On this year’s Pride Day, my wife and I took public transit into San Francisco from Oakland, where we live, so we could visit the National AIDS Memorial Grove. There were droves of vibrant queers filling the subway trains. Everyone was happy, feeling free, hanging off one another, fixing their makeup, taking swigs of White Claw, taking photos and cackling. It was enough for me to experience the energy as we split from the fray and headed toward Golden Gate Park. We entered the shady grove, filled with rocks inscribed with names and dates of the deceased. We sat on a bench. I felt their presence, and thought about the lives they lived. Just by existing as people with AIDS, these souls broke barriers. Many of them were activists who fought the fight from their sickbeds. Many of them were arrested for protesting while terminally ill. Some of them worked their whole lives to find stable housing for their communities. Some of them were musicians who made music you could groove to hard enough that you forgot you were dying. I let their spirits speak to me. I felt so defeated, as I do every Pride, that I could no longer attend the events that make Pride meaningful to me. I felt invisible. But when I sat in the grove, my heart swelled with kindred energy. I was left with the confirmation that there are so many ways to be queer in the way that I want to be: fearless, unconventional, revolutionary and—most importantly—sexy as all get-out. Tears rolled down my face as I found my home with my chosen ancestors. I thanked them, and headed home to lie down.

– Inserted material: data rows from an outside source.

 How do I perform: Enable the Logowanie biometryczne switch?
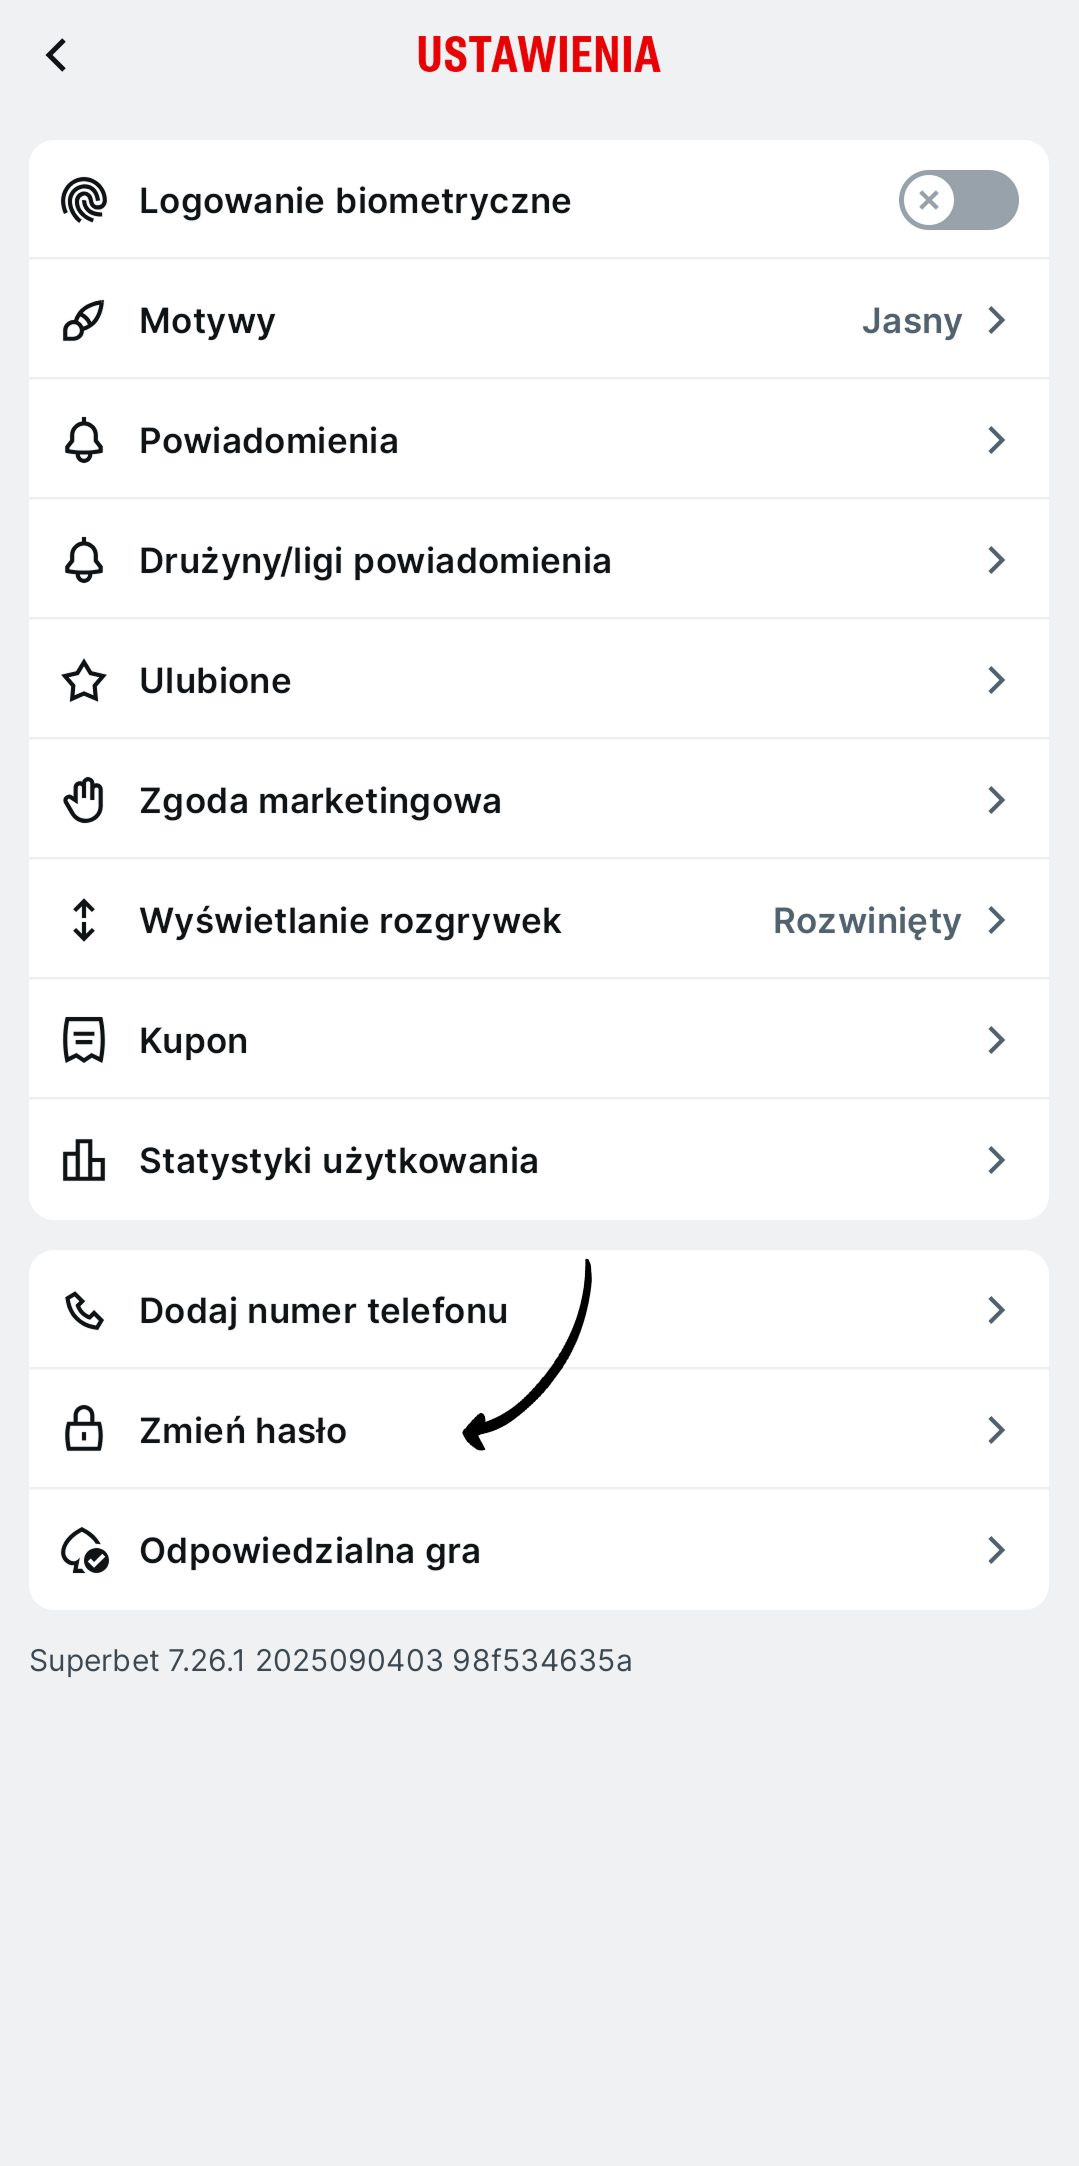click(957, 200)
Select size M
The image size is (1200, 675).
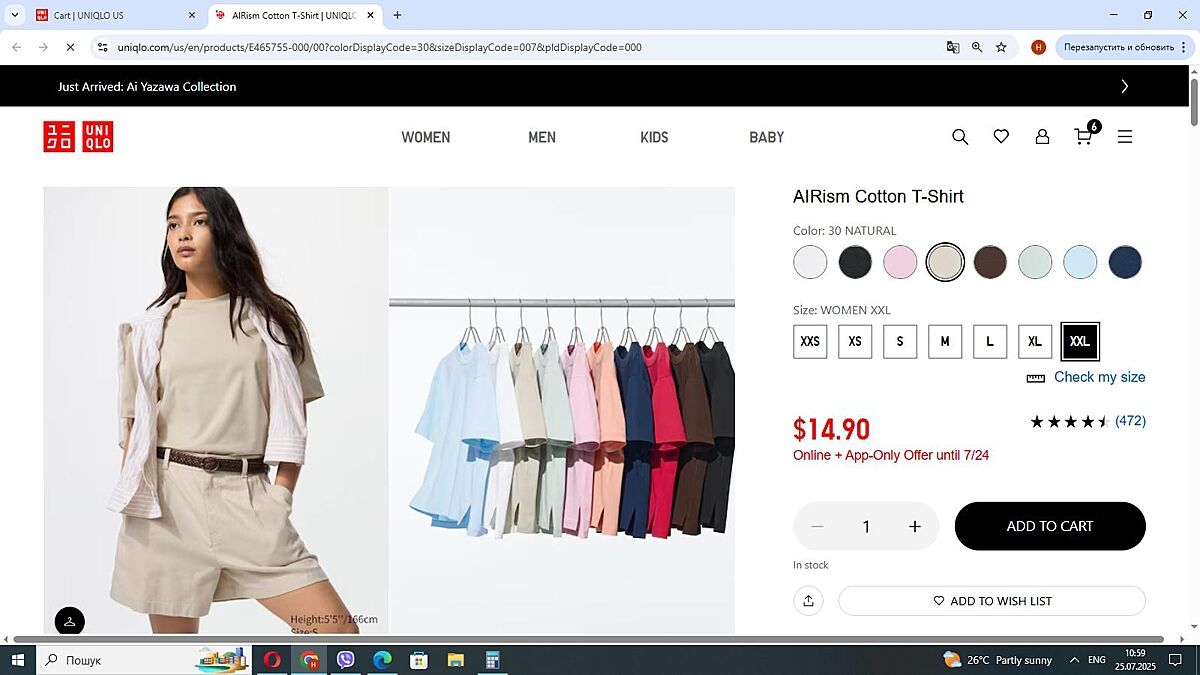coord(945,341)
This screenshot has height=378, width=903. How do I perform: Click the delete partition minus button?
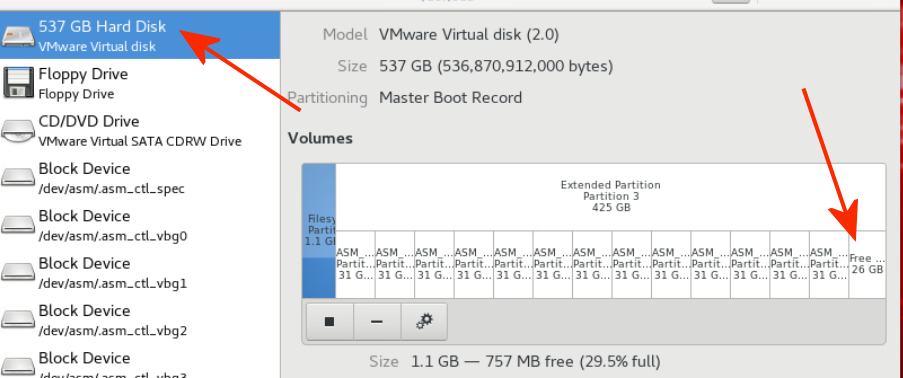[x=377, y=322]
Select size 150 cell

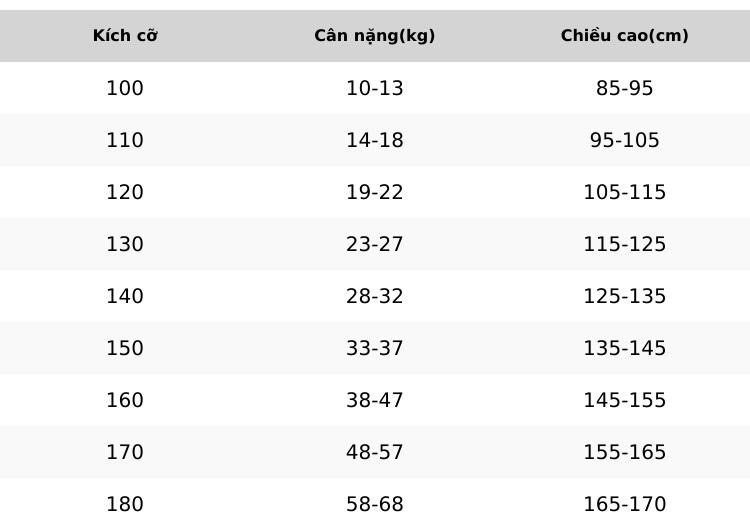point(125,349)
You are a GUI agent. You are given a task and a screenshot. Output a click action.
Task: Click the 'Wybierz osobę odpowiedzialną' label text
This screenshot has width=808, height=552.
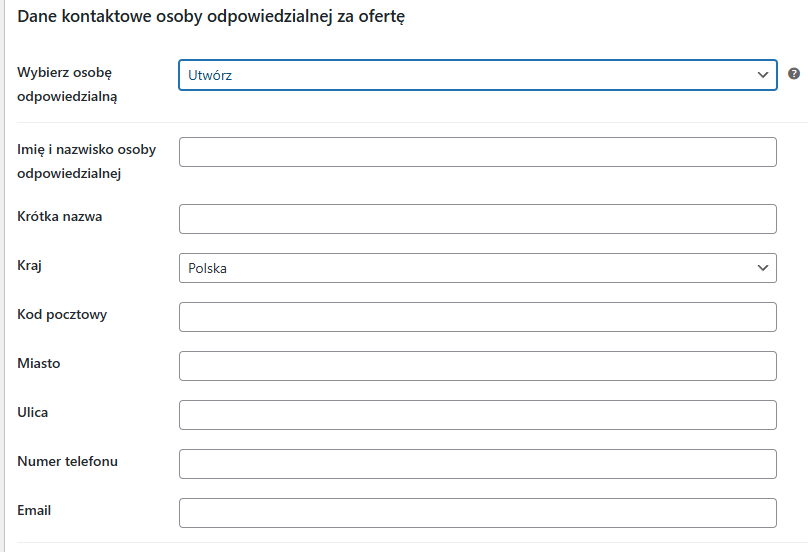click(x=67, y=85)
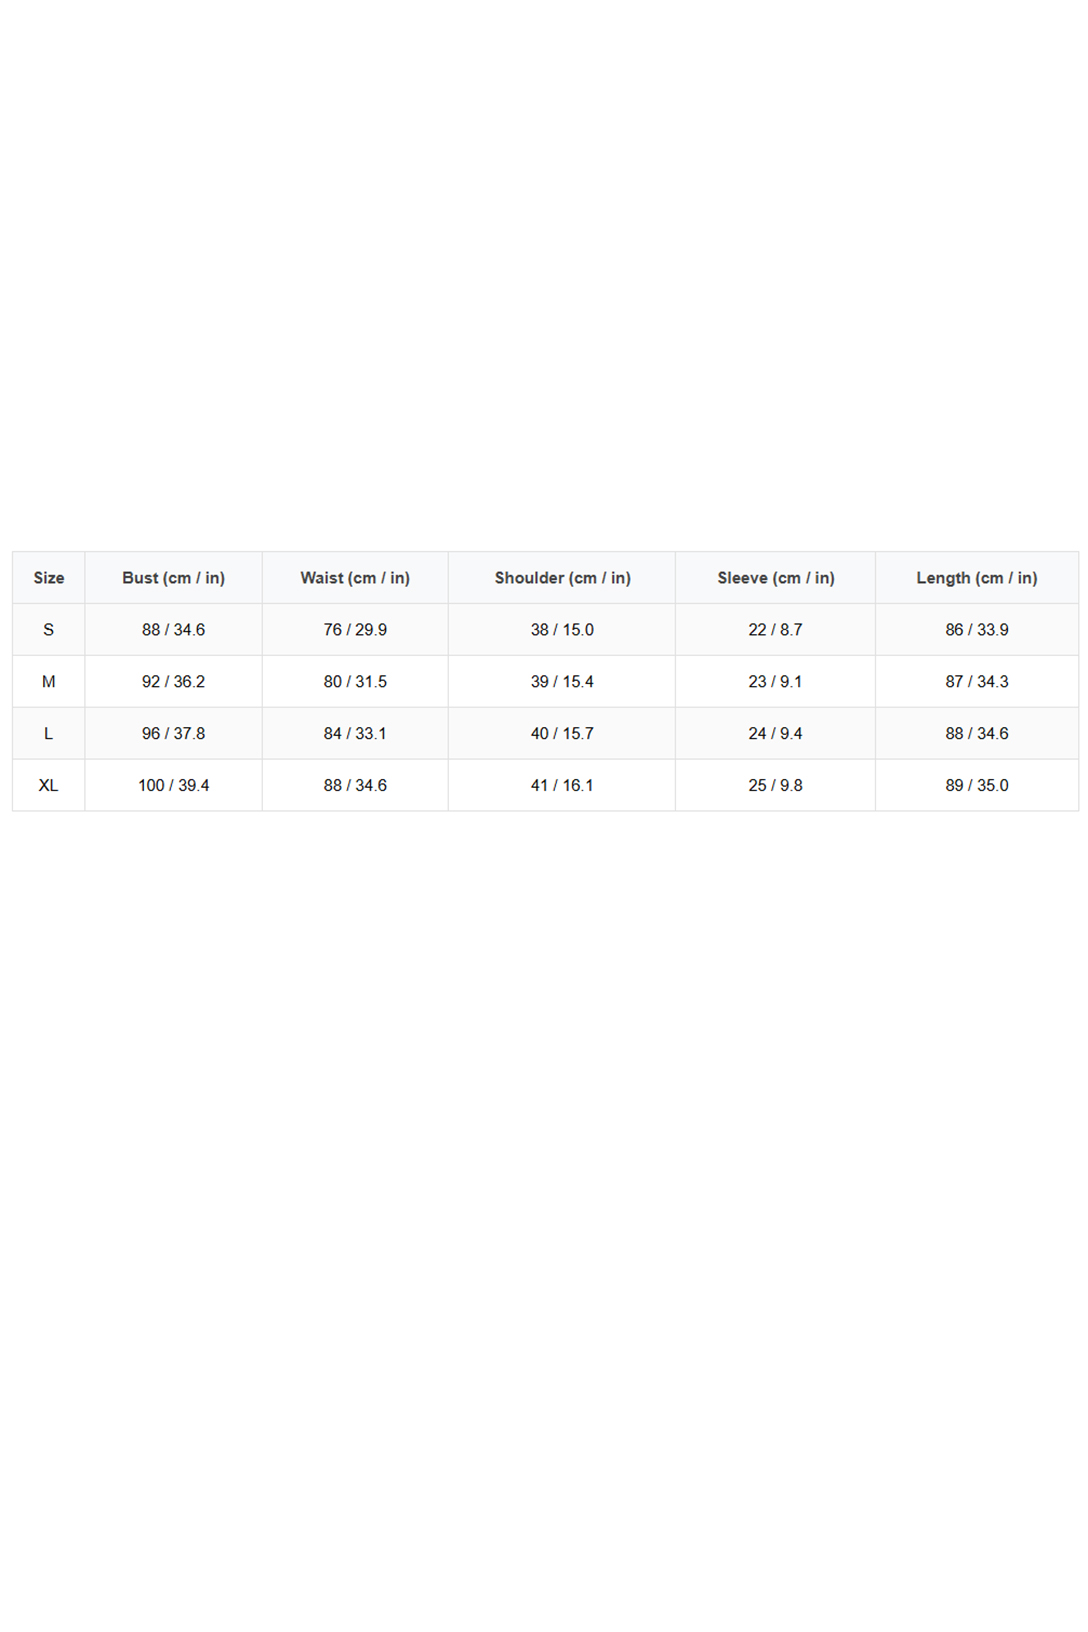Select the Shoulder (cm / in) header
This screenshot has width=1088, height=1632.
coord(562,578)
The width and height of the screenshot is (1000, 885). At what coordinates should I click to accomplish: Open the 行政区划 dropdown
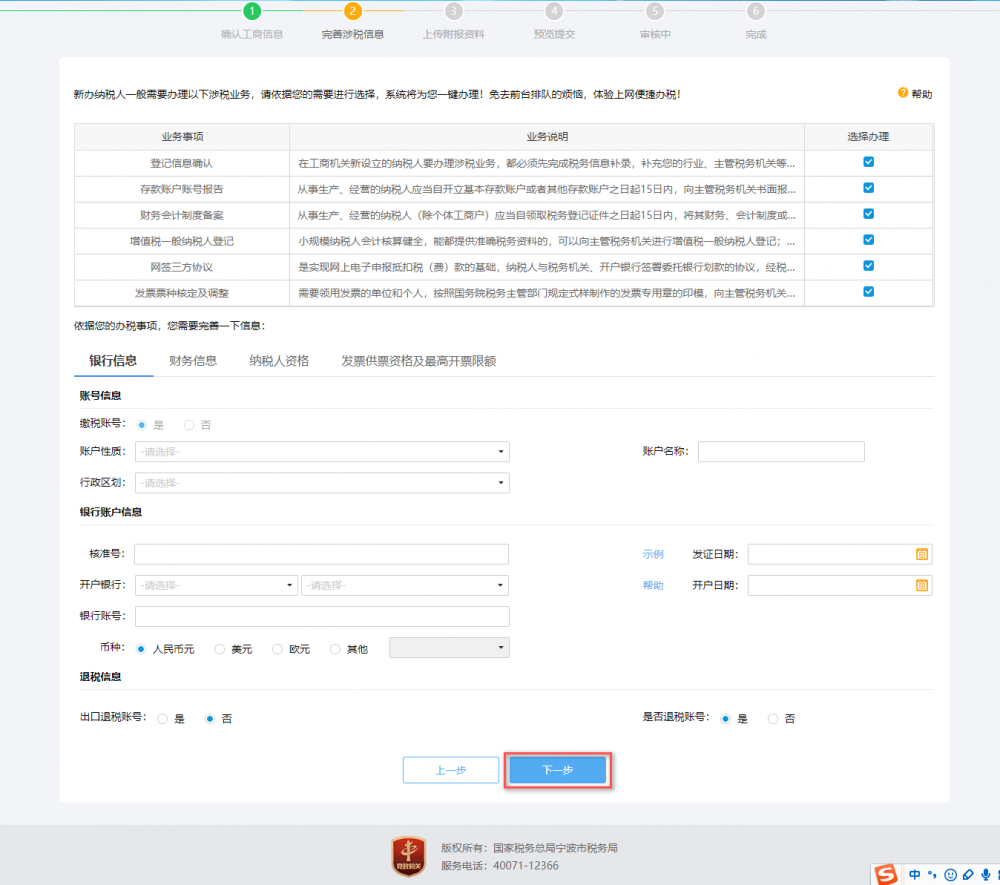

I paraphrase Audre Lorde’s as I lie in my pre-operative surgical bed: When I dare to be powerful, when I dare to use my strength I am not afraid. I shift in my hospital gurney and text my wife that I loved the feeling of the IV going into my skin. I text my girlfriend photos of it. She says, “I bet you’ll look cute under anesthesia.” I smile because she’s such a pervert, and she is wonderful. The surgical team is delayed, so I wait and wait. Finally, they wheel me in. I’ve been silently crying for about 10 minutes. I close my eyes and remember the conversation my queer chosen family had the previous night as we ate dinner together. The other three members of this family are trans women—my wife, my girlfriend and our dear friend. They discussed, as they often do, strategies for getting the gender-affirming surgeries they want and need in the notoriously fucked U.S. healthcare system. As they casually traded tips for getting bottom surgery preparations like laser hair removal and electrolysis covered by insurance, I flitted around, cleaning up the kitchen, finding solace in the fact that we were all intimately familiar with the idea that surgery is another form of care. It dawned on me in that moment, and in the moments before being wheeled into the OR that care is the true key to queer survival. Not posturing on IG, not call-outs or dating apps, not getting so hammered we can’t remember the past. We must take care of our own. I have cared for so many of my trans lovers and friends after their gender-affirming surgeries. I have cared for my lovers and friends after protests. I’ve received so many late-night hugs and check-ins. Even my queer surgeon holds my hand during my final conscious moments in the ER as she whispers to me that she’ll stay there until I fall asleep. I finally had my answer to all my questions about the “queer community” and its place in my life, or rather what the community revealed itself to be through layers of excavation, heartbreak and sweetness. This genuine, reciprocal and loving care, is what queer community is to me now. 

Ronika McClain is a fat, chronically ill, Black, super-femme performer, writer, artist and amateur archivist. She works a day job as an academic administrator at California College of the Arts. She lives in Oakland, CA with her wife. She is not on the Internet anymore, but can be reached by email.